Meminta bunga berarti membuat uang bekerja untuk menghasilkan lebih banyak uang tanpa adanya penciptaan nilai riil atau penggunaan barang fisik. Aristoteles menyebut uang yang menghasilkan uang melalui bunga sebagai "uang yang steril" (money that is barren). Oleh karena itu, praktik ini dianggap tidak alami dan cenderung eksploitatif terhadap peminjam, karena ia mengeksploitasi kebutuhan orang lain alih-alih membantu pencapaian kehidupan yang baik.
Meskipun sering disalahpahami, Aristoteles membela kepemilikan pribadi, berbeda dengan pandangan Plato yang cenderung komunal dalam "Republik"-nya. Aristoteles berpendapat bahwa kepemilikan pribadi mendorong efisiensi dan tanggung jawab. Orang cenderung lebih merawat apa yang mereka miliki sendiri. Namun, ia menekankan bahwa kepemilikan harus digunakan secara bermurah hati dan untuk tujuan sosial. Kekayaan yang dikumpulkan melalui krēmatistikē yang berlebihan harus dikembalikan melalui kemurahan hati (philanthropia) untuk mendukung kehidupan yang baik dalam komunitas.

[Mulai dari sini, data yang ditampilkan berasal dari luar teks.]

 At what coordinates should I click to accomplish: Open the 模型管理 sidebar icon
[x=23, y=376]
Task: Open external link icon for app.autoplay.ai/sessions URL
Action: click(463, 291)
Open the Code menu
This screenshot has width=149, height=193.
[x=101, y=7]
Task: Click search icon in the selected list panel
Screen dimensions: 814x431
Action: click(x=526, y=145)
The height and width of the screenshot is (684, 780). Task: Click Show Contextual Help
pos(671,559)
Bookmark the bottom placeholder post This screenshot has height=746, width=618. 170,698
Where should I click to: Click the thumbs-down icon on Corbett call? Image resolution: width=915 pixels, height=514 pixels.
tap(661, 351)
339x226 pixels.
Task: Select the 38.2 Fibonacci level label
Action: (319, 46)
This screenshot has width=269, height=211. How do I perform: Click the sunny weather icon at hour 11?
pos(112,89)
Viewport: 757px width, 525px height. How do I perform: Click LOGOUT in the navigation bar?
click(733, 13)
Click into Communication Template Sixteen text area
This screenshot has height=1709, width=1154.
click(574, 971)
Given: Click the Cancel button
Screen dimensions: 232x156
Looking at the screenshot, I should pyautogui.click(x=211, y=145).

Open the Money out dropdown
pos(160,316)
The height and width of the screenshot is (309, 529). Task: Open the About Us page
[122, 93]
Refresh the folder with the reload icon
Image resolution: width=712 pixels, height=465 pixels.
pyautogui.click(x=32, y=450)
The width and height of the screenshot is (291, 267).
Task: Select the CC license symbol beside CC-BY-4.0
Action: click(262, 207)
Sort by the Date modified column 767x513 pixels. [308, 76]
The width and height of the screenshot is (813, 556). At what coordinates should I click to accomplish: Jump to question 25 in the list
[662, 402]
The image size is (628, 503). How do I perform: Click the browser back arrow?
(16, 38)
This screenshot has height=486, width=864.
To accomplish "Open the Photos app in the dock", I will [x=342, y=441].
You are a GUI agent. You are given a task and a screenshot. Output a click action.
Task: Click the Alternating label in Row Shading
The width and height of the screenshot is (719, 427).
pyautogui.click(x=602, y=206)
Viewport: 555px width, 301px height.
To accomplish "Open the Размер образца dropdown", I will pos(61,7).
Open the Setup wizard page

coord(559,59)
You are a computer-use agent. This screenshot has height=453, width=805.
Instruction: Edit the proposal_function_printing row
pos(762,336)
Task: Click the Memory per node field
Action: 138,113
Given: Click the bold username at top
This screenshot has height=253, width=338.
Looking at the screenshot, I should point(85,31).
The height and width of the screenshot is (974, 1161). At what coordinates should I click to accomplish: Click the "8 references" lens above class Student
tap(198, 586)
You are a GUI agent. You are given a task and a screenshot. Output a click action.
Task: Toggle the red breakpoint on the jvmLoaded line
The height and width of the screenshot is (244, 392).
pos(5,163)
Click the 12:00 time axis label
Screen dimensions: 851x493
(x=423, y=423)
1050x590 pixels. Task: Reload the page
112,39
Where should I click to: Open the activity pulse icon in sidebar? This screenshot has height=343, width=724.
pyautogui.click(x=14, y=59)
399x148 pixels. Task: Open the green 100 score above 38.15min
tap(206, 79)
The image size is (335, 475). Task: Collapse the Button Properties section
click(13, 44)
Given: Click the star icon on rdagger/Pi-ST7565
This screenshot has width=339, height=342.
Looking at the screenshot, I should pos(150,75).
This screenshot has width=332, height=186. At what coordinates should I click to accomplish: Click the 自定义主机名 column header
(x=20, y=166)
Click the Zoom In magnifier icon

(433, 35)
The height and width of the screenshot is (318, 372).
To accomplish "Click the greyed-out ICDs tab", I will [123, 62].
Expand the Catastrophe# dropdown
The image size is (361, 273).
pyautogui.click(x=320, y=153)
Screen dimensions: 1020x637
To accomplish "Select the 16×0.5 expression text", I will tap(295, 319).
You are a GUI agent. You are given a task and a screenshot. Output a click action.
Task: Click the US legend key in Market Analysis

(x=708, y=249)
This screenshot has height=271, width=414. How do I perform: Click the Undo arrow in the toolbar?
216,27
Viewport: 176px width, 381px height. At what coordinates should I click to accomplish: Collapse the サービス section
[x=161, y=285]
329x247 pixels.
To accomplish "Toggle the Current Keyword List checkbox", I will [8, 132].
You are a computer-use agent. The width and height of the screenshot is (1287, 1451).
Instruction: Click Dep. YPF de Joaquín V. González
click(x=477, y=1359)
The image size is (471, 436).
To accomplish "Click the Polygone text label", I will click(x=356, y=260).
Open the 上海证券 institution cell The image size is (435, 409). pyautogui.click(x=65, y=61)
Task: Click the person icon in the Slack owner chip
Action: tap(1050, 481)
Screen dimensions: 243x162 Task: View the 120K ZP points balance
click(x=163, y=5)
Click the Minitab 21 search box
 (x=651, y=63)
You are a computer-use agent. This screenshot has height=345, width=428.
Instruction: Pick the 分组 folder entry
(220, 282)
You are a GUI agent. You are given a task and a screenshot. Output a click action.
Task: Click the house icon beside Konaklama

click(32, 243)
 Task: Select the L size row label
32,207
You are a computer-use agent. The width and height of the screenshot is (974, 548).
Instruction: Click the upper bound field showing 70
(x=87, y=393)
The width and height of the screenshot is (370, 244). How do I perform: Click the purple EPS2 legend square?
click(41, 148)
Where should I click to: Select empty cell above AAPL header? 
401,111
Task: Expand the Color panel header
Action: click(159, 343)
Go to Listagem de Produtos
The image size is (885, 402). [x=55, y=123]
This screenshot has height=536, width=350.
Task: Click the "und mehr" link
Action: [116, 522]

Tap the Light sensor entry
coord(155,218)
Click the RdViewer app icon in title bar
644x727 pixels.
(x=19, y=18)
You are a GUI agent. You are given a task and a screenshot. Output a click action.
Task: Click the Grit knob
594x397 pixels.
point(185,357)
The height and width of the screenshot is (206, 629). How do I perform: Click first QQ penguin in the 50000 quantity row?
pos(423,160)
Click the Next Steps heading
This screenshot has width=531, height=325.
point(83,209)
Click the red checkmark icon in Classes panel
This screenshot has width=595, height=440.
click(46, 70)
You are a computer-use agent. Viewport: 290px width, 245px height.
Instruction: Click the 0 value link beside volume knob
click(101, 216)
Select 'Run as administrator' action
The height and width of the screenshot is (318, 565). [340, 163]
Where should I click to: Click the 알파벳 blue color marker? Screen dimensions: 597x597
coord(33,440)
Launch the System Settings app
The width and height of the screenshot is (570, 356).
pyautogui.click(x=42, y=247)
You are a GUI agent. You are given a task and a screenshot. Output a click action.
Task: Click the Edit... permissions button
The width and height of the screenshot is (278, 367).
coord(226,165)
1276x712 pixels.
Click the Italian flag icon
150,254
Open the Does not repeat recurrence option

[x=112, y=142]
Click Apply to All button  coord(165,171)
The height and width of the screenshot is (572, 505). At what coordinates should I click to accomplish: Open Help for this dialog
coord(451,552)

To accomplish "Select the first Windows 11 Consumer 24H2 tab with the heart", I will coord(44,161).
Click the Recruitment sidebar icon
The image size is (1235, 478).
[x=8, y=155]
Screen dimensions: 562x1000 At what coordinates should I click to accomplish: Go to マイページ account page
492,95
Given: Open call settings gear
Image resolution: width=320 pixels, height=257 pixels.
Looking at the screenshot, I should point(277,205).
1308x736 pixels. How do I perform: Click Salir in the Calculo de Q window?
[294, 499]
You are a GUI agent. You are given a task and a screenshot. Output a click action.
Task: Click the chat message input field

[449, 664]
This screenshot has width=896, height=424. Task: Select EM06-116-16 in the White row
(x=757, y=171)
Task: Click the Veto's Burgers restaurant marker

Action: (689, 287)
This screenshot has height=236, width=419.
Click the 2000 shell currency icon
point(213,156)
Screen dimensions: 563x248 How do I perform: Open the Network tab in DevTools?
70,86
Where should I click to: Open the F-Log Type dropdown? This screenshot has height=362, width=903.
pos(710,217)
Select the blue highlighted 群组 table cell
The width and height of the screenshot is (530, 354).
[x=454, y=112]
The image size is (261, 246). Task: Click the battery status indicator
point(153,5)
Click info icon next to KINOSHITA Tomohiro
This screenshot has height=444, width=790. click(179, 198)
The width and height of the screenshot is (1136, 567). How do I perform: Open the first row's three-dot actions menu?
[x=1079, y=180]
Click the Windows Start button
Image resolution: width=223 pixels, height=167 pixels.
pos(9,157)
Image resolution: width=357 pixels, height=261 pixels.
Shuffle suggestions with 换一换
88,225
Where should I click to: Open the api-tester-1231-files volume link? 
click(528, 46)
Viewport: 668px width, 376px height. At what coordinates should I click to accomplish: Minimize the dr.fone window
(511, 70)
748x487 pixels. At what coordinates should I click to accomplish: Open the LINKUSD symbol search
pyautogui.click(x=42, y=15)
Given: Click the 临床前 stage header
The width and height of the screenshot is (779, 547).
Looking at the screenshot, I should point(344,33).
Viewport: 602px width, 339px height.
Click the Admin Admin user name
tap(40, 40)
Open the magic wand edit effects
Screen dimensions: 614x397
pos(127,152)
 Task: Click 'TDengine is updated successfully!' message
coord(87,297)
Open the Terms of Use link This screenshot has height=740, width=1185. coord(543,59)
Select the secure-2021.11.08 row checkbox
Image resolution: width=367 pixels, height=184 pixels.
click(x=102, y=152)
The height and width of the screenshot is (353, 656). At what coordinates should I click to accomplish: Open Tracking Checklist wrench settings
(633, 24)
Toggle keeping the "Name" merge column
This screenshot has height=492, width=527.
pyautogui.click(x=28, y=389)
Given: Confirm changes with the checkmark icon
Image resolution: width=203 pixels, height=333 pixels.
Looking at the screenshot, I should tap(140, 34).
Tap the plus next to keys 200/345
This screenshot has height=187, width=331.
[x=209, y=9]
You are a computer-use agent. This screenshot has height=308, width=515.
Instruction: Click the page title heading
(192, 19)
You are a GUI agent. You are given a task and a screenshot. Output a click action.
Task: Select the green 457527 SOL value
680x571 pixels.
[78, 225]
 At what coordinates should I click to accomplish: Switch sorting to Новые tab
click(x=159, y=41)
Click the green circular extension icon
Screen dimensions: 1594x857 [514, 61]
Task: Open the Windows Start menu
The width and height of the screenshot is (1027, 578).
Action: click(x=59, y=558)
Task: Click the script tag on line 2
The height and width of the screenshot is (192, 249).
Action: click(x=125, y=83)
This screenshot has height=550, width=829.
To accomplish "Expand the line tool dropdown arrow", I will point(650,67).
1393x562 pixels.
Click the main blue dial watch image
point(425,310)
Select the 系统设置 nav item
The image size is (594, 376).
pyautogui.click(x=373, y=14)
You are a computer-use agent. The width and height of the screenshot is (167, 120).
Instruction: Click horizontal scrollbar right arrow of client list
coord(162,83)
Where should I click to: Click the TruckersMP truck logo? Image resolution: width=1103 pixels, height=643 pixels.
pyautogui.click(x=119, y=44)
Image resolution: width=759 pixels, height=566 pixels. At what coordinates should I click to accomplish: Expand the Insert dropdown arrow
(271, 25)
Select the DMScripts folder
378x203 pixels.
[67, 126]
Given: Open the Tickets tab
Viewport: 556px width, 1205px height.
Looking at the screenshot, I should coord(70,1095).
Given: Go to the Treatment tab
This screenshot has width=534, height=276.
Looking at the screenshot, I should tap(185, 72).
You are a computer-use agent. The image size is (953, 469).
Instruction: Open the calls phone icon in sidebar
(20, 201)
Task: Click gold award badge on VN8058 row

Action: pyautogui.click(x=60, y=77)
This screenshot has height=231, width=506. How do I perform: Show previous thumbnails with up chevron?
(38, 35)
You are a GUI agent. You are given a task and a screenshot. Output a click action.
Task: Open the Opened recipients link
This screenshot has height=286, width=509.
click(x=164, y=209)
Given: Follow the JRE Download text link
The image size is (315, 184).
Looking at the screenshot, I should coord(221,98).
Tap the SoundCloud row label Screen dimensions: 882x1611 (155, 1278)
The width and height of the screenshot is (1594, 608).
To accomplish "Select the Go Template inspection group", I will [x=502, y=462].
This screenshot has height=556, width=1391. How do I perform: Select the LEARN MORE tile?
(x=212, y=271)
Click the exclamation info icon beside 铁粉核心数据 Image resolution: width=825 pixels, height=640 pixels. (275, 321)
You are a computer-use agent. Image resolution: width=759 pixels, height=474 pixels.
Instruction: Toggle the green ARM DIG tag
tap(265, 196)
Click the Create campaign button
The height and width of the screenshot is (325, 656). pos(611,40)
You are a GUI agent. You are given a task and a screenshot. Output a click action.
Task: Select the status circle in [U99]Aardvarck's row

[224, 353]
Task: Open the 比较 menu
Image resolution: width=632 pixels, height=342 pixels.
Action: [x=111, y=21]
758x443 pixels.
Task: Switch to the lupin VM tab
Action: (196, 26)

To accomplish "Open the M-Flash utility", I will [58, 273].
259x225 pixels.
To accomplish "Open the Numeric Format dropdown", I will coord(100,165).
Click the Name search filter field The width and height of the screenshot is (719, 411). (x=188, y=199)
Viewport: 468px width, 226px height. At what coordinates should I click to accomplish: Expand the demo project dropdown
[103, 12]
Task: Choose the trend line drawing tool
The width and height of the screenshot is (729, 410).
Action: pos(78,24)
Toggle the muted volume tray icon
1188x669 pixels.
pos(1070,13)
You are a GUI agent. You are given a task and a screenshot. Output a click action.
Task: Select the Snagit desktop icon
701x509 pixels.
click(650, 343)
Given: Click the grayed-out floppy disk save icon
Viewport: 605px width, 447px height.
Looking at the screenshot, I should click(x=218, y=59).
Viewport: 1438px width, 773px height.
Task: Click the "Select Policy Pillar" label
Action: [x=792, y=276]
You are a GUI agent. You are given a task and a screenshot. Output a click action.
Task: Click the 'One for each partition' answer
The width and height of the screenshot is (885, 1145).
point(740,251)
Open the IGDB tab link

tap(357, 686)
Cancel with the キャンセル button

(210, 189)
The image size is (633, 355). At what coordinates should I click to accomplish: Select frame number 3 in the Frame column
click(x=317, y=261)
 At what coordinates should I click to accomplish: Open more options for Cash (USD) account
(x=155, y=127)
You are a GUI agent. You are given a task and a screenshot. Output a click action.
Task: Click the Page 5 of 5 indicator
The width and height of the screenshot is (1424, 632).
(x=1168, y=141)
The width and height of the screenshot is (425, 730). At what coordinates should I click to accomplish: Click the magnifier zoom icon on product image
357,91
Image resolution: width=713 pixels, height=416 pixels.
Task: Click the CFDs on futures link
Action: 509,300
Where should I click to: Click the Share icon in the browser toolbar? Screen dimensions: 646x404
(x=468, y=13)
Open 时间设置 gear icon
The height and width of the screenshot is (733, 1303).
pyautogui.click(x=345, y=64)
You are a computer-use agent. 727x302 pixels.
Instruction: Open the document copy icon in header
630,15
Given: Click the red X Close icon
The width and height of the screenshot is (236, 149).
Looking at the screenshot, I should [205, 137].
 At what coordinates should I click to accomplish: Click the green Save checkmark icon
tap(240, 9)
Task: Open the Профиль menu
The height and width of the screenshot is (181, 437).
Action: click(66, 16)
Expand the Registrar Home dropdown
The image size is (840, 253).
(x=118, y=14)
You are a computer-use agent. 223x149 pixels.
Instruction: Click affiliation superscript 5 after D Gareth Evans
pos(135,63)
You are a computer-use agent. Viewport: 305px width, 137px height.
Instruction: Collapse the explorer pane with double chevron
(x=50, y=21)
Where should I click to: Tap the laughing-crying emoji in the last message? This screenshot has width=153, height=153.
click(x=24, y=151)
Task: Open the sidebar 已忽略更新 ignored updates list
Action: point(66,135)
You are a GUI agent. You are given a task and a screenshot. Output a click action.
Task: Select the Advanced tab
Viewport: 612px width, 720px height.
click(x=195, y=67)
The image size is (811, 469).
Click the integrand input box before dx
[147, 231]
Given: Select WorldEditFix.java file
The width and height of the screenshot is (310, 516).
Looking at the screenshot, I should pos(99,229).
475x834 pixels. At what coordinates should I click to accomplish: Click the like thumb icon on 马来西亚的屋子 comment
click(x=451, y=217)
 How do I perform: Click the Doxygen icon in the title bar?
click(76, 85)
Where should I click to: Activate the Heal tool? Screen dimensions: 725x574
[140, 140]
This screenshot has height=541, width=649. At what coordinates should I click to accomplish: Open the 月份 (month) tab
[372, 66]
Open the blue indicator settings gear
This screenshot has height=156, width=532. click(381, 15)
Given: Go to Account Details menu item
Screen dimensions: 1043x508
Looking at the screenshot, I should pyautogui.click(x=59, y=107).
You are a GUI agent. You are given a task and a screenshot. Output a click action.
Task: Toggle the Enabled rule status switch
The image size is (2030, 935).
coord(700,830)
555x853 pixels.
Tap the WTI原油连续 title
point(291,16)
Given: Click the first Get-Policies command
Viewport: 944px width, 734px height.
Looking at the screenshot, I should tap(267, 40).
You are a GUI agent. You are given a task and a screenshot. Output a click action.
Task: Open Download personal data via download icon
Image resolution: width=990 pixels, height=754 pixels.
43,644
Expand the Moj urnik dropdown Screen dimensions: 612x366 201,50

Secara keseluruhan, kontribusi Aristoteles pada Aristoteles ekonomi adalah fondasi etika bagi kegiatan ekonomi. Ia memaksa kita untuk selalu bertanya: Apa tujuan dari pengumpulan kekayaan ini? Jika tujuannya adalah akumulasi tanpa akhir demi keuntungan itu sendiri, maka hal itu cacat secara moral dan sosial. Jika tujuannya adalah manajemen yang bijaksana untuk mendukung kehidupan yang bermartabat dalam komunitas, maka itu adalah oikonomia yang sejati. Pemikiran ini menjadi dasar penting yang kemudian ditelaah dan diperdebatkan oleh para pemikir abad pertengahan hingga munculnya ekonomi politik modern.